Maperò, andato in scena sabato pomeriggio, è l’opera di e con Luca Catarinella, Martina Michelini e Bruno Orlando, che sotto il nome di Operazione Miro realizzano una drammaturgia a sei mani. Vediamo tre amici condividere lo stesso spazio multiforme: una sala prove, un salotto e un balconcino dove stendere al sole Se questo è un uomo e uno straccio d’Infinito; nell’ininterrotto dialogo li ascoltiamo condividere uno stesso spazio mentale, le stesse inquietudini e gli stessi desideri opachi, perché coperti da veli e veli di opportunismo; ciò che li unisce, infatti, è uno stesso spirito di adattamento che prende la forma di religione: “ipocrisia, sia fatta la tua volontà”, così pregano. L’adattabilità della scena, realizzata con due bancali, uno stendino e poco più, è la stessa comodità che ci viene dall’ipocrisia: poter modellare le proprie e altrui debolezze senza mai dover cambiare; ma, fuori dai moralismi, è anche un’attitudine necessaria per muoversi nel mondo quando la realtà si presenta piena di ostacoli, come può esserlo per una giovane compagnia: come pagare e poi trasportare una vera scenografia nei teatri di provincia? I tre aprono la porta sulle storture personali e di generazione, riescono a intrecciarvi le proprie aspirazioni in un discorso sul teatro, il tutto stando sulla soglia fra personaggio e performer: scoprendosi, svelano una specchio che riflette l’immagine del pubblico, e in questa immagine leggiamo l’assurdo di un gruppo che non ha ragioni per stare insieme, l’assenza di una reale condivisione, un dialogo muto. Maperò risulta un lavoro organico perché problematizza l’urgenza di esprimersi senza darla per scontata, il che è forse quanto più importante, e coraggioso.

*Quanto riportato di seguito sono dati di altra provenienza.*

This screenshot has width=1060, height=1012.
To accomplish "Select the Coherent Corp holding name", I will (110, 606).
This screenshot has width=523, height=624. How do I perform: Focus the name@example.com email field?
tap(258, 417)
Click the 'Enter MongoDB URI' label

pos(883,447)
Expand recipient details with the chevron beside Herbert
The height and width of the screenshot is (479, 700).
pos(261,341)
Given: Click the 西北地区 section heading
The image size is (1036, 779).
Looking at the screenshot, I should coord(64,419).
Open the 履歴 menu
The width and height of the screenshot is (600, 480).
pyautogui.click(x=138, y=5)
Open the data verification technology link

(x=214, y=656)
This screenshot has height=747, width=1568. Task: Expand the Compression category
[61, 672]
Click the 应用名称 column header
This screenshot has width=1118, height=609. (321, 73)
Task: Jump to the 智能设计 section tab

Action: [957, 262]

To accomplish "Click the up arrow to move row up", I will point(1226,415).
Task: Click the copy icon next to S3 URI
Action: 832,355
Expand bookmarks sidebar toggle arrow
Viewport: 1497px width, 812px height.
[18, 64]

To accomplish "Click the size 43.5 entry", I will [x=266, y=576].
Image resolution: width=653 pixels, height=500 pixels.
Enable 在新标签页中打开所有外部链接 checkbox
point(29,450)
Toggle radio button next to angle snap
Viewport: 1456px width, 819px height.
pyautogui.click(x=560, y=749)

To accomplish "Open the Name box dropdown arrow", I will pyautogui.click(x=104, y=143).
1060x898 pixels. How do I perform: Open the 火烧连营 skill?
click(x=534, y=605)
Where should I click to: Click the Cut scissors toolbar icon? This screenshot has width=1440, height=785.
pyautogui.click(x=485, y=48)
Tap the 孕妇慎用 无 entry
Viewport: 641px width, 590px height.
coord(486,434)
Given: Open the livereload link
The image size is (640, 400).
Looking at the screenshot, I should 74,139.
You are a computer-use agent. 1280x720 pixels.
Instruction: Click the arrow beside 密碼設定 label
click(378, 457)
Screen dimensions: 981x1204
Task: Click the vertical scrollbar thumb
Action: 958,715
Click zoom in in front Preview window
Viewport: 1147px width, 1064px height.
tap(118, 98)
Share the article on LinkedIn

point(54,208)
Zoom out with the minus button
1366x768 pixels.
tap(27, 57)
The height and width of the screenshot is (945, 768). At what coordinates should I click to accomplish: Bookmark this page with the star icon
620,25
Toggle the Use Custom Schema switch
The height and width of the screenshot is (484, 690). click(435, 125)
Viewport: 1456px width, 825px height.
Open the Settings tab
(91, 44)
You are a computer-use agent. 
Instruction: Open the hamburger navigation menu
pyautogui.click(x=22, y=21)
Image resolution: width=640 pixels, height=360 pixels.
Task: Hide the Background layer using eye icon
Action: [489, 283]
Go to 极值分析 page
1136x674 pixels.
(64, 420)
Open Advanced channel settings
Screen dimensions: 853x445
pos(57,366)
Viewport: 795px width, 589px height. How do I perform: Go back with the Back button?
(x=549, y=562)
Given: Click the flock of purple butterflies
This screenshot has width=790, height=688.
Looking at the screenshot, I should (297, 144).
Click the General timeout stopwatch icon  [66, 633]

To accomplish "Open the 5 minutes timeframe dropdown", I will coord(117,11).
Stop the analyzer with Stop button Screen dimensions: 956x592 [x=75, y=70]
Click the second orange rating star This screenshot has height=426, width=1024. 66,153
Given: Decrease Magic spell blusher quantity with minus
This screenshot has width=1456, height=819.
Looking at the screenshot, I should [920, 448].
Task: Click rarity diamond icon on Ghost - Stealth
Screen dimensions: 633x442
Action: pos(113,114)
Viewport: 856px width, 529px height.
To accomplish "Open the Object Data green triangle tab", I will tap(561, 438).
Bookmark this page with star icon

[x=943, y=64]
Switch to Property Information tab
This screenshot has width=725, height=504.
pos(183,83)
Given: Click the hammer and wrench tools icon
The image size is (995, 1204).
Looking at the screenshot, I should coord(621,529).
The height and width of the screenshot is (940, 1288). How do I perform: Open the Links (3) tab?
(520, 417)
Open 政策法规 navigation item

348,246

Sciaboletta, la fuga del re di e con Alessandro Biasoli condivide con il gruppo Operazione Miro la stessa ambizione a fare del teatro un gesto unico che parte dalla scena, un’urgenza. In modo diverso però, perché Biasoli racconta una storia che apparentemente non ci riguarda – la fuga del re Vittorio Emanuele III da Roma verso Brindisi – collocata in un tempo lontano, con personaggi stereotipi e medaglie al valore, eppure, il presente emerge nella capacità del performer di abitare una scena popolata da decine di personaggi e incarnarli tutti, in un monologo-fiume interrotto solo dagli stati riflessivi del Vittorino, il re che non raggiunge il metro e sessanta. La maestria dell’attore lascia stupiti al punto da parere un esercizio di stile, e la domanda sorge spontanea: perché raccontare la fuga del re? Forse perché questo re ha un vizio che ci fa ridere: nei momenti di difficoltà si addormenta; è così, dice, che è scivolato incolume lungo il ventennio fascista. Allora anche questo Vittorino sa essere uno specchio e ben profondo: l’immagine di noi spettatori che, forti della nostra narcolessia, attendiamo da chissà quanti decenni che le cose migliorino.